··· TEXT EXCERPT ···

Parsing the hype behind the Hyperloop

November 30, 2015

The idea of traveling between cities at a speed of 1,200 miles per hour in a capsule swooshing through a vacuum tube seemed too futuristic to take seriously just a few years ago, but the Hyperloop is beginning to turn from concept to reality with plans to begin contruction on a prototype next spring.

Hyperloop Transportation Technologies is just one of a number of companies working on the Hyperloop idea posed by Elon Musk, but it is set to start building a concept Hyperloop next spring on a five-mile stretch in the California desert.

Watch this video of Dirk Ahlborn, CEO of Hyperloop Transportation Technologies, telling an audience at VERGE 2015 how his company used crowdsourcing of ideas to get to the point it is today.

It invited engineers and physicists from anywhere in the world to join its "community" that would come up with the scientific specifications that could translate the concept into a real thing.

Hyperloop Transportation's team now includes 480 people working on the project in exchange for stock options. It gets input from thousands of others through crowdsourcing. "We crowdstorm, we ask our community for ideas, opinions, connections. This is really our advantage," Ahlborn said.

··· TASK MATERIAL ···

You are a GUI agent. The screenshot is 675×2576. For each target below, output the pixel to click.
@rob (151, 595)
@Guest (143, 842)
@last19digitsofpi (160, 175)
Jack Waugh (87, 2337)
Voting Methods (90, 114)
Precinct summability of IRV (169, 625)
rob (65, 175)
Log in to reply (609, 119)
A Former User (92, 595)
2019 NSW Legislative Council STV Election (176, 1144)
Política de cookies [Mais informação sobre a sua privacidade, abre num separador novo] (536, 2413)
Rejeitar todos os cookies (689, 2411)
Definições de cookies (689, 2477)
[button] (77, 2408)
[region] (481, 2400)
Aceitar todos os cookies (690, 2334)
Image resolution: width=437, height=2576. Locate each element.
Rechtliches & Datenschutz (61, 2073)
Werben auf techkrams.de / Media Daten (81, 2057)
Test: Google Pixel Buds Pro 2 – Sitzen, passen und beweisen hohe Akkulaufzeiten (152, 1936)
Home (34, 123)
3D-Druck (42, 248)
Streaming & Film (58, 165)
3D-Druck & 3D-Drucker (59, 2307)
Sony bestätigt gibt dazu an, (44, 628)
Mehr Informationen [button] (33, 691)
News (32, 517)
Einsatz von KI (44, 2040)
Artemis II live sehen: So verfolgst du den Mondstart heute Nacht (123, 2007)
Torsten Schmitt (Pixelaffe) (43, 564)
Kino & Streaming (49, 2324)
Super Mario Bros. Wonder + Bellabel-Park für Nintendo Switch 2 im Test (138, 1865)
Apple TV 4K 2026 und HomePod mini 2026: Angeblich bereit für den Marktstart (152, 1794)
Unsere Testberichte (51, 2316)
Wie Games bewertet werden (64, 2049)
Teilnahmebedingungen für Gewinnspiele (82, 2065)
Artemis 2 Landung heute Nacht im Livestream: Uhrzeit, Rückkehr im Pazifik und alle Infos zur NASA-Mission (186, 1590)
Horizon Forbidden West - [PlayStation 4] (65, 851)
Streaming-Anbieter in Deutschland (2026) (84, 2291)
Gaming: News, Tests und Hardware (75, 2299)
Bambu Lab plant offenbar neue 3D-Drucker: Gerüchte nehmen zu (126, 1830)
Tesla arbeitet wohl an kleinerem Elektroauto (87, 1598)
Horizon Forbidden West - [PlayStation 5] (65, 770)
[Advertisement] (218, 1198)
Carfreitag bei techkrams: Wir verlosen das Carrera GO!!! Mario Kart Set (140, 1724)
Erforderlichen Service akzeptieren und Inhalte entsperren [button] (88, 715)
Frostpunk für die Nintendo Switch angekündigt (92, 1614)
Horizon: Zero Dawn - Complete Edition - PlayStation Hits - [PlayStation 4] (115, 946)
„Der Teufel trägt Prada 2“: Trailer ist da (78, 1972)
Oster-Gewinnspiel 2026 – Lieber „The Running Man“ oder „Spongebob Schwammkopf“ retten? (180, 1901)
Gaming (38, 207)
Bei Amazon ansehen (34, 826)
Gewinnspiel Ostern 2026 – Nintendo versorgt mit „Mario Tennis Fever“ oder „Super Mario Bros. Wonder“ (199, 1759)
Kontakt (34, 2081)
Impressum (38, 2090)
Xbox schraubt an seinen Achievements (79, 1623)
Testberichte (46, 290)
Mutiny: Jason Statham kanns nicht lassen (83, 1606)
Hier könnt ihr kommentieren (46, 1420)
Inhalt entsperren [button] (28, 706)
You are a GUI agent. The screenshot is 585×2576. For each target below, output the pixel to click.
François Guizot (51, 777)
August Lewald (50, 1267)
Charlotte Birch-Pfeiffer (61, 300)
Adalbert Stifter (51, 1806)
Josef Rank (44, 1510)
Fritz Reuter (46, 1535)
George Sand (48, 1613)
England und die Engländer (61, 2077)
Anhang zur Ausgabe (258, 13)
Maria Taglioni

···

- PROBLEMS AND TASKS:
a) In the listing, repeat word for word every line from the one containing "Gewinnspiel Ostern 2026" through the final line of the listing, both ends included.
b) Pick up the Hyperloop text after its last sentence and keep it going.

- ANSWERS FOR THE TASKS:
a)
Gewinnspiel Ostern 2026 – Nintendo versorgt mit „Mario Tennis Fever“ oder „Super Mario Bros. Wonder“ (199, 1759)
Kontakt (34, 2081)
Impressum (38, 2090)
Xbox schraubt an seinen Achievements (79, 1623)
Testberichte (46, 290)
Mutiny: Jason Statham kanns nicht lassen (83, 1606)
Hier könnt ihr kommentieren (46, 1420)
Inhalt entsperren [button] (28, 706)
You are a GUI agent. The screenshot is 585×2576. For each target below, output the pixel to click.
François Guizot (51, 777)
August Lewald (50, 1267)
Charlotte Birch-Pfeiffer (61, 300)
Adalbert Stifter (51, 1806)
Josef Rank (44, 1510)
Fritz Reuter (46, 1535)
George Sand (48, 1613)
England und die Engländer (61, 2077)
Anhang zur Ausgabe (258, 13)
Maria Taglioni

b)
AECOM, the largest transportation engineering company in the world, is involved.

Andrew Liu, vice president of new ventures at AECOM, told VERGE that the Hyperloop "is essentially something that could be transformative and essentially be the sixth mode of transportation. We want to be in there at the ground level."

The stretch of a Hyperloop to be built in California will be powered by sun, wind and kinetic energy, Ahlborn said, adding that its energy source will make it cost-effective. 

However, he predicts that the first commercially operating Hyperloop will not be in the United States but rather in India, Asia or Africa where long distance transportation systems remain scarce.